Stored records
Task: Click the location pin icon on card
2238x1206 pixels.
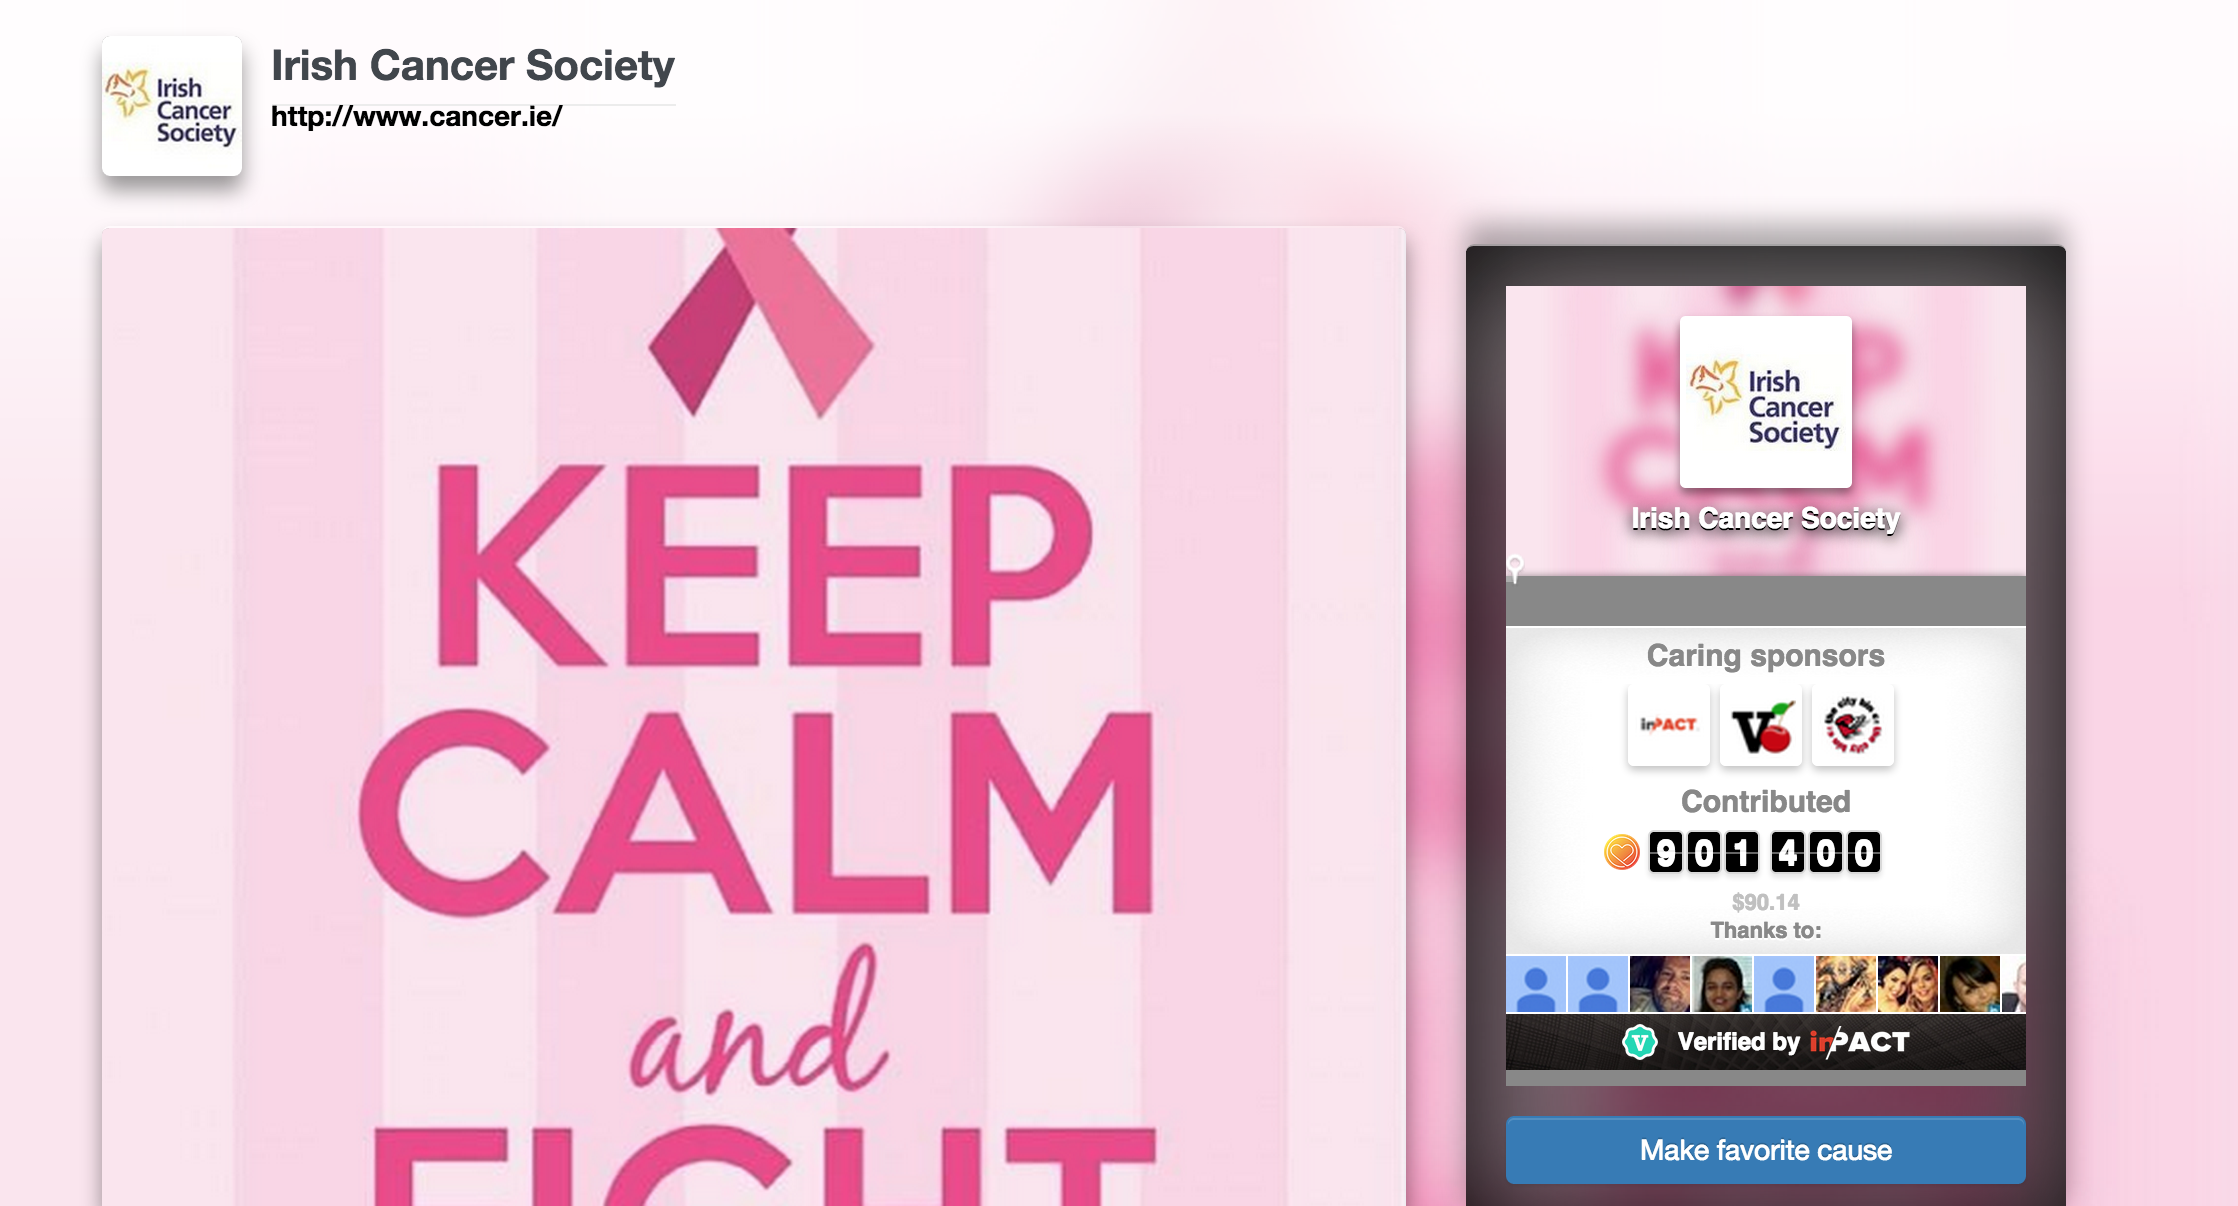Action: 1515,568
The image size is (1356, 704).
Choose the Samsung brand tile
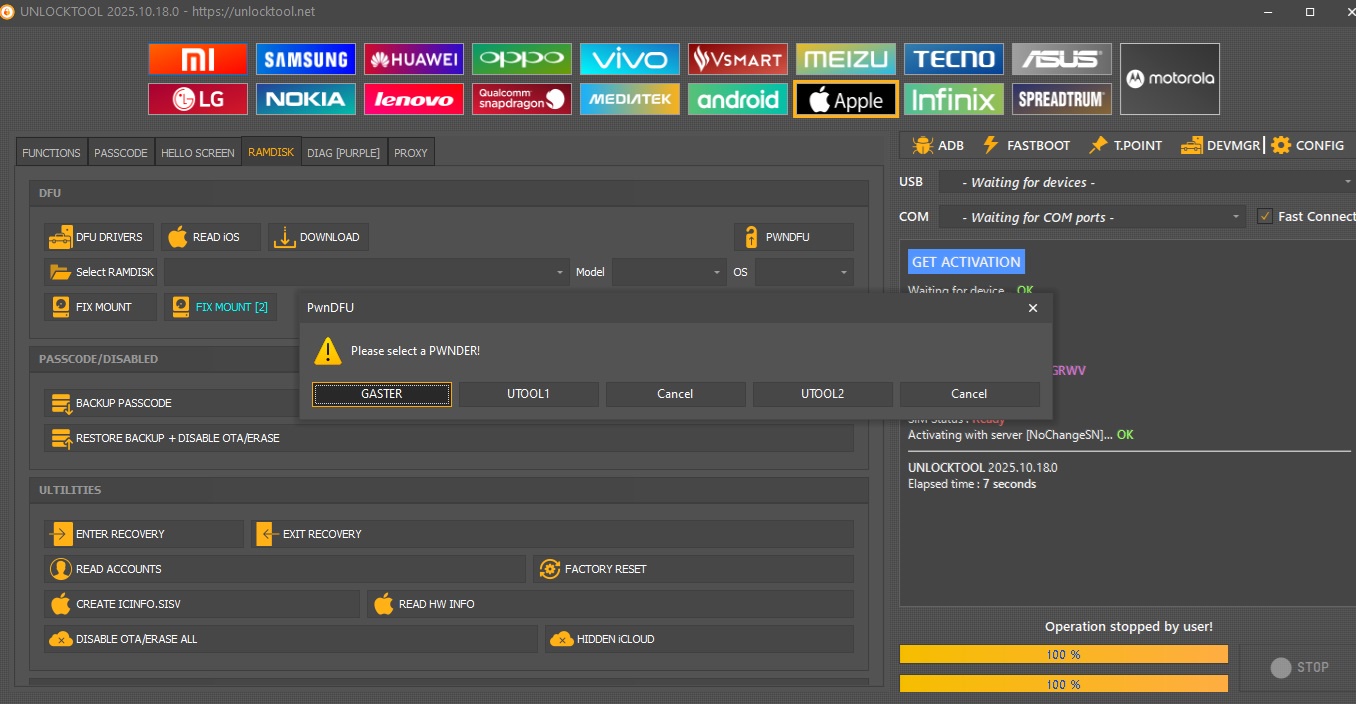(305, 59)
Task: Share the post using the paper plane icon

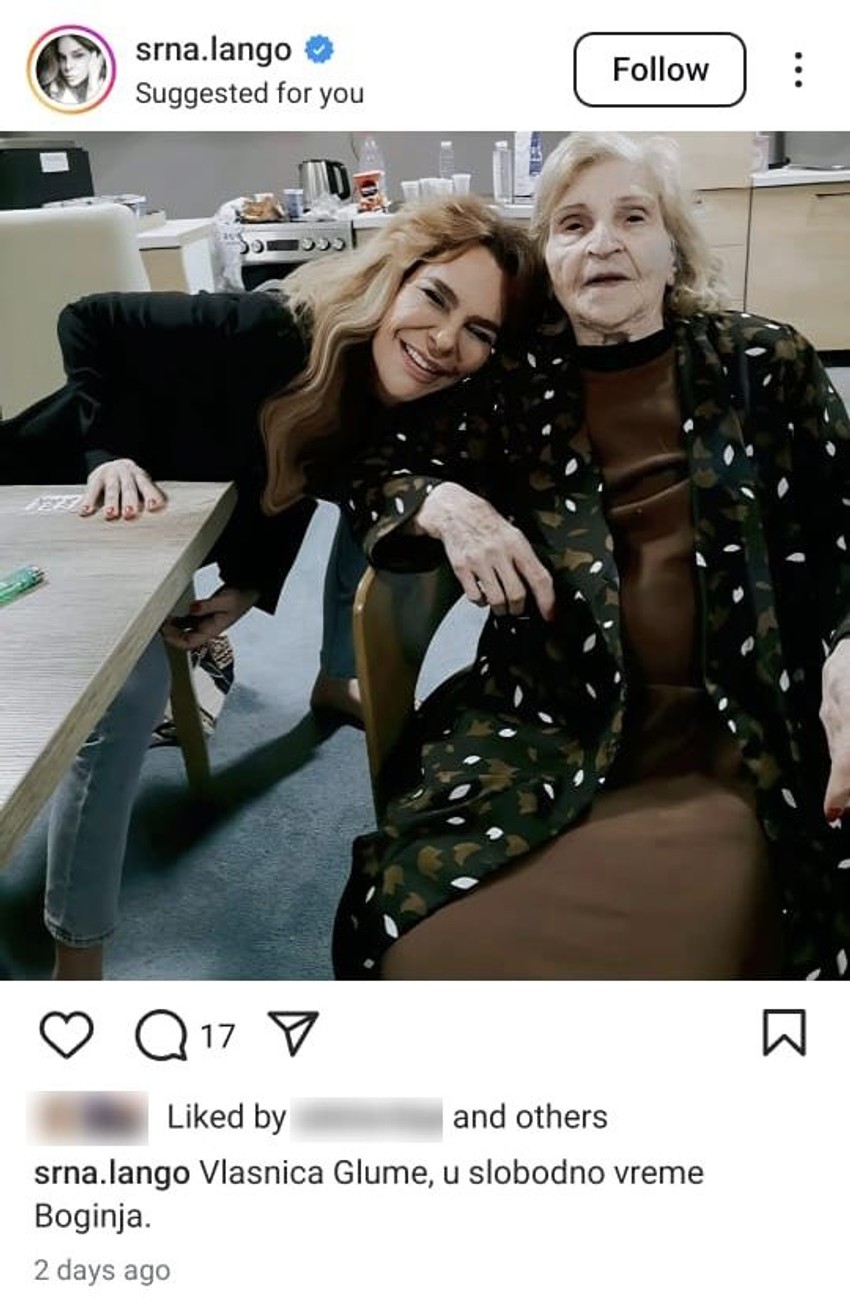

#### Task item:
The result should be every line that contains "icon", copied from the entries.

#### Exercise solution:
Task: Click the location pin icon on card
Task: Share the post using the paper plane icon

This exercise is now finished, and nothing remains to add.